In 1992, id Software released Wolfenstein 3D, which is popularly considered the original first-person shooter. This isn’t quite true, as programmer John Carmack had been experimenting with 3D game engines before then to conceive prototypes such as Hovertank 3D and Catacomb 3-D, but it wasn’t until the debut of this game that the first-person shooter became established in the public eye. This new movement would gain even more momentum with the release of Doom the following year. With its gruesome content and satanic imagery Doom met with no shortage of controversy. Many activists believed it would have an adverse effect on their children, and mold them into violent criminals. Nonetheless, it was vindicated by historians, and is considered one of the defining PC games of the early nineties with a legacy that endures to this day.

As both games were selling copies by the thousands, one group of developers saw potential in this new, developing genre. They called their venture Rainmaker Software, and their first game, Isle of the Dead, was released in December of 1993 – around the same time as Doom. Needless to say, it turned out to be a case of mismatched opponents, and the effort of this new company quickly faded away. While PC gaming fans were busy with Doom, what did they choose to pass up in Isle of the Dead?

Analyzing the Experience

The protagonist of this story is Jake Dunbar. He is the sole survivor of a plane crash, and has found himself marooned on a mysterious tropical island. The locale is invested with zombies, and his goal is simple: he must escape the island alive.

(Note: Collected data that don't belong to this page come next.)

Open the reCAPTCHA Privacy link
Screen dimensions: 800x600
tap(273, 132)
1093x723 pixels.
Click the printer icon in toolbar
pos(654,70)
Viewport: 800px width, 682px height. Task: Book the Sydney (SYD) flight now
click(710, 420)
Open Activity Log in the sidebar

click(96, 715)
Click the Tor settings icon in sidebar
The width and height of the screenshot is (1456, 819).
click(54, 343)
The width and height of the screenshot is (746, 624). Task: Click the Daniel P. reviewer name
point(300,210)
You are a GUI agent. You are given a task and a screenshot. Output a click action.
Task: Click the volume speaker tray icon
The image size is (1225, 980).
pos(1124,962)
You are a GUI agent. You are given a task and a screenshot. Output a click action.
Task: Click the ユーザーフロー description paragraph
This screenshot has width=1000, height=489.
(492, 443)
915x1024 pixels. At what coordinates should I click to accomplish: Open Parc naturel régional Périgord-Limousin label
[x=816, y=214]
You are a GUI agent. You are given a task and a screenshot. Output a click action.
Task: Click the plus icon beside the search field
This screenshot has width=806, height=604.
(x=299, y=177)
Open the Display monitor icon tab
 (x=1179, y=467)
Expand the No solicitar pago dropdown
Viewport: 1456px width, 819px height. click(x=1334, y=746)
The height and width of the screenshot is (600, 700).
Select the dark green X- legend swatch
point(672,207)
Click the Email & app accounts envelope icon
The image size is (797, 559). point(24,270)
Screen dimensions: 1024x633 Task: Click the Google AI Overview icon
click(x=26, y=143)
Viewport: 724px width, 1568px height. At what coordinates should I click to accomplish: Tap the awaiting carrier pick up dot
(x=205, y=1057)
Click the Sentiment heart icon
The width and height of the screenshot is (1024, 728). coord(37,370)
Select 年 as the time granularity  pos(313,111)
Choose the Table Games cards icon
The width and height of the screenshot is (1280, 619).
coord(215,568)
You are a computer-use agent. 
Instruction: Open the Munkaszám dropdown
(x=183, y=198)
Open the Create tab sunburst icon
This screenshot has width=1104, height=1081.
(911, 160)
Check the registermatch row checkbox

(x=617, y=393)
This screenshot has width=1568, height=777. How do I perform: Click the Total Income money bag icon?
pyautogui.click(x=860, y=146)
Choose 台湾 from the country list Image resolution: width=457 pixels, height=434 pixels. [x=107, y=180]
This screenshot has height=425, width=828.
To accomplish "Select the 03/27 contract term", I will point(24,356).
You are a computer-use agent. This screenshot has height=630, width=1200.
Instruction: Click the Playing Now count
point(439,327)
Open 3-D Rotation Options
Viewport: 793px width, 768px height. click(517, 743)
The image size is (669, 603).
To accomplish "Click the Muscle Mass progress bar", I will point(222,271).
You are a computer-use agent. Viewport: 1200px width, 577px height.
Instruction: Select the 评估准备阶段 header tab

It’s clear upon starting the game that it took many cues from Wolfenstein 3D with its universally flat surfaces and textured blocks acting as walls. The first thing you will do upon starting a new game is investigating the plane’s crash site.

From here, Isle of the Dead becomes an adventure game that is also played from Jake’s perspective. You can use the navigational buttons to turn, advance, or backtrack. The six commands you can use to interact with your surroundings are: “Look,” “Get,” “Talk,” “Use,” “Inv.,” and “Help”. “Look” will give you a short description of the set piece you click on. “Get” adds an obtainable item to your inventory. “Talk” allows you to converse with an onscreen character. By selecting “Use,” you can interact with an object, though if you can obtain it, you will be prompted to do so instead. “Inv.” takes you to the inventory screen where you can make use and keep in track of your possessions. Lastly, “Help” brings up an instructional page.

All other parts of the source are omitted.